Stored records
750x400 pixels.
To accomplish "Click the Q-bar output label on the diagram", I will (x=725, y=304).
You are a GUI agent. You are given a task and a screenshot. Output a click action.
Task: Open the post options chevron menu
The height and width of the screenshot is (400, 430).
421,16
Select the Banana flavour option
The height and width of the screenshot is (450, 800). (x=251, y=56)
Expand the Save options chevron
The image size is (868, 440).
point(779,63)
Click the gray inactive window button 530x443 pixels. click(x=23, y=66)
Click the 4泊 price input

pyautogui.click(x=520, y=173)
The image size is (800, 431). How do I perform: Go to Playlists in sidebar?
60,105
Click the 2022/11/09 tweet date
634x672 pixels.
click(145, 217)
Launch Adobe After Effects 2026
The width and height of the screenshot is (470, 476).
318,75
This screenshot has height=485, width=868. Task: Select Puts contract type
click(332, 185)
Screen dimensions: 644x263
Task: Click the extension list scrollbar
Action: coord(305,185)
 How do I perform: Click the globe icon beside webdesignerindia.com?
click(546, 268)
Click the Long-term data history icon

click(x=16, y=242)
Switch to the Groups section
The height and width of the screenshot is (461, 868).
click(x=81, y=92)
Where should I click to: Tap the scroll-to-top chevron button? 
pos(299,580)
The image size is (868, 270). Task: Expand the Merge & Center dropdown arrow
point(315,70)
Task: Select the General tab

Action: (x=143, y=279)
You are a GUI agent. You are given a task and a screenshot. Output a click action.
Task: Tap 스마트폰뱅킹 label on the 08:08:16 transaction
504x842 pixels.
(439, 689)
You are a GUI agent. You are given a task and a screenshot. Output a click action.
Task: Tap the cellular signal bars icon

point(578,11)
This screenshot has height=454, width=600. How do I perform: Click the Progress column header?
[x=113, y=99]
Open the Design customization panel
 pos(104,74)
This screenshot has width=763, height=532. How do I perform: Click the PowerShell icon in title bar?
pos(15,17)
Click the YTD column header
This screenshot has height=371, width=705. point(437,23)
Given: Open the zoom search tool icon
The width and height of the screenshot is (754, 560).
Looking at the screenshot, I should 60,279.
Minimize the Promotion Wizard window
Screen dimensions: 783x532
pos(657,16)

■ Exercise directions
Could you print, exactly and with nothing else, the lines from the one containing "This screenshot has height=454, width=600." through the last line of the records above?

■ Solution to the problem
This screenshot has height=454, width=600. How do I perform: Click the Progress column header?
[x=113, y=99]
Open the Design customization panel
 pos(104,74)
This screenshot has width=763, height=532. How do I perform: Click the PowerShell icon in title bar?
pos(15,17)
Click the YTD column header
This screenshot has height=371, width=705. point(437,23)
Given: Open the zoom search tool icon
The width and height of the screenshot is (754, 560).
Looking at the screenshot, I should 60,279.
Minimize the Promotion Wizard window
Screen dimensions: 783x532
pos(657,16)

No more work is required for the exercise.